De Laurentiis costo abbonamento calcio
Aurelio De Laurentiis (Photo Cesare Purini / Insidefoto)

Il mondo del calcio potrebbe arrivare presto a un punto di svolta sui diritti tv. Si è svolta ieri la riunione sul tema proposta dal patron del Napoli Aurelio De Laurentiis, alla quale hanno partecipato – fisicamente o in videochiamata – 17 società su 20 (assenti Juventus, Brescia e Spal).

Il filo conduttore del confronto fra i presidenti è stata la nascita di una media company della Lega Serie A, capace di intercettare risorse con una grande diversificazione dell’offerta, senza però cedere pezzi di governance, il tema su cui ci si divide.

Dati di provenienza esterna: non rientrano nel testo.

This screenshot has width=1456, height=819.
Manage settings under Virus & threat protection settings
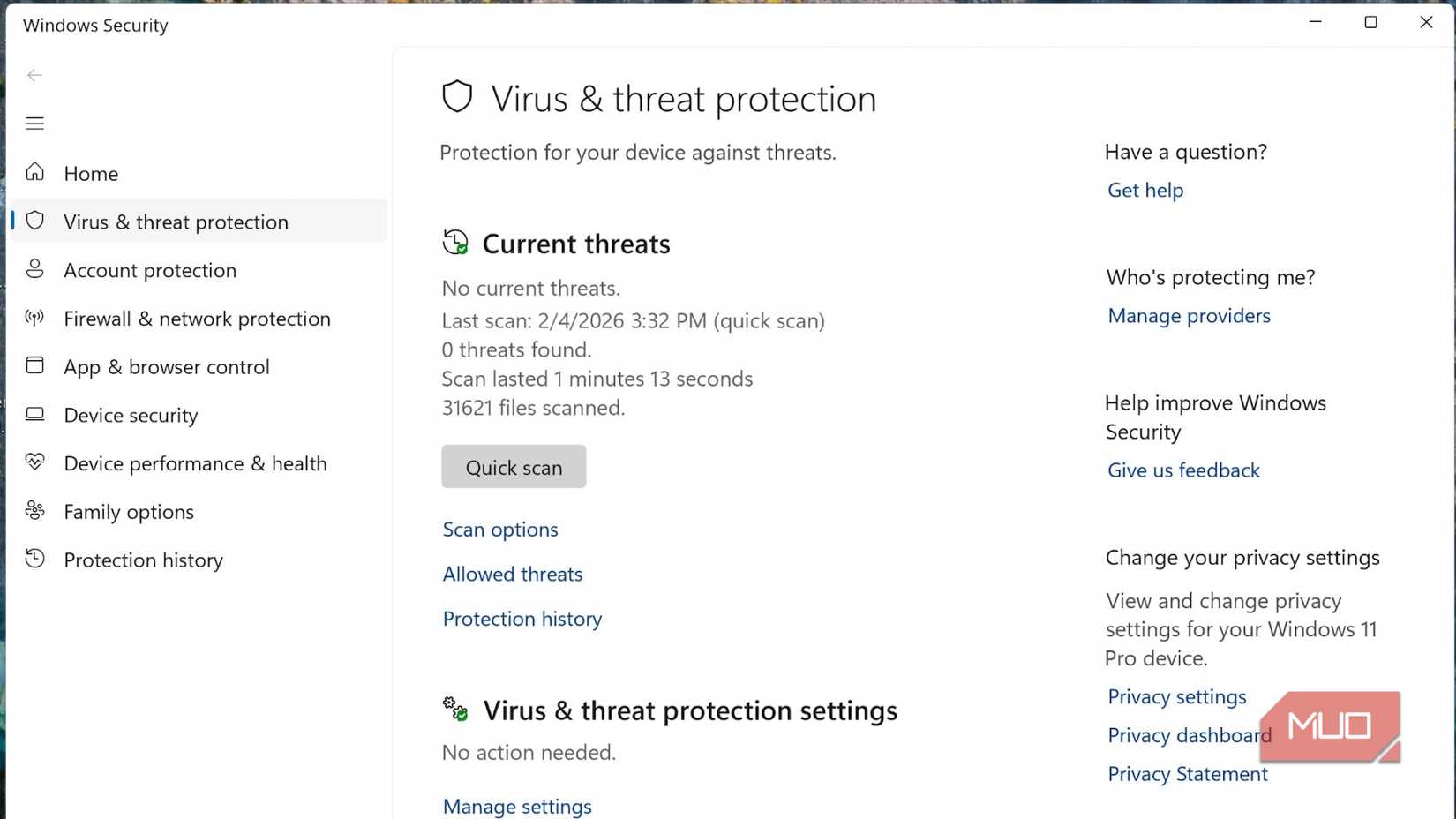tap(517, 805)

De Laurentiis ha illustrato il suo progetto per massimizzare i profitti da diritti tv, che prevede la produzione e la commercializzazione in proprio delle immagini del campionato da rivendere a broadcaster e piattaforme con un prezzo fisso per chi si vorrà abbonare di 36 euro.

A seconda delle necessità degli acquirenti – scrive il Corriere della Sera –, verrebbero vendute solo le immagini oppure le partite con commenti e interviste del pre e post-gara. I fondi d’investimento in questo caso dovrebbero limitarsi al ruolo di finanziatori e non di soci.

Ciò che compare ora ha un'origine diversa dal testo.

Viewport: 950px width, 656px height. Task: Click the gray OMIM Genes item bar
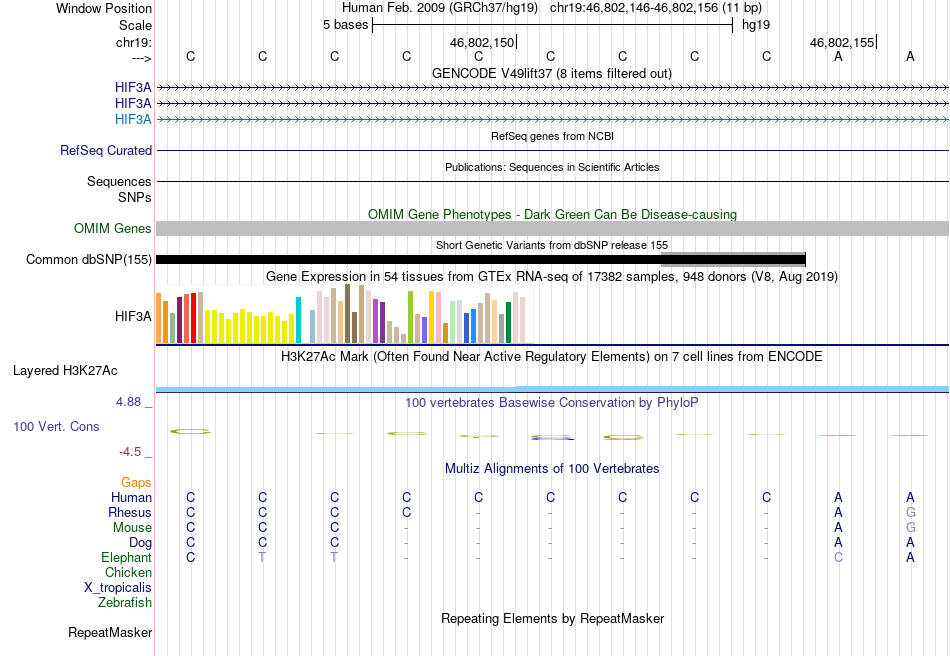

I fondi appunto, che nell’idea del presidente della Lega Serie A Dal Pino vengono individuati invece come soci di minoranza in una società incaricata della commercializzazione del prodotto calcio, soprattutto dei diritti tv. Per testare le due strade, ci sono due passaggi decisivi: venerdì scade il termine per le proposte vincolanti dei fondi (potrebbero essere 5), mentre giovedì 30 è convocata l’assemblea dei club.

Il bando per il prossimo triennio dovrà essere lanciato per l’autunno, ma è chiaro che prima di allora bisognerà avere fatto la scelta sul tipo di media company da mettere in campo.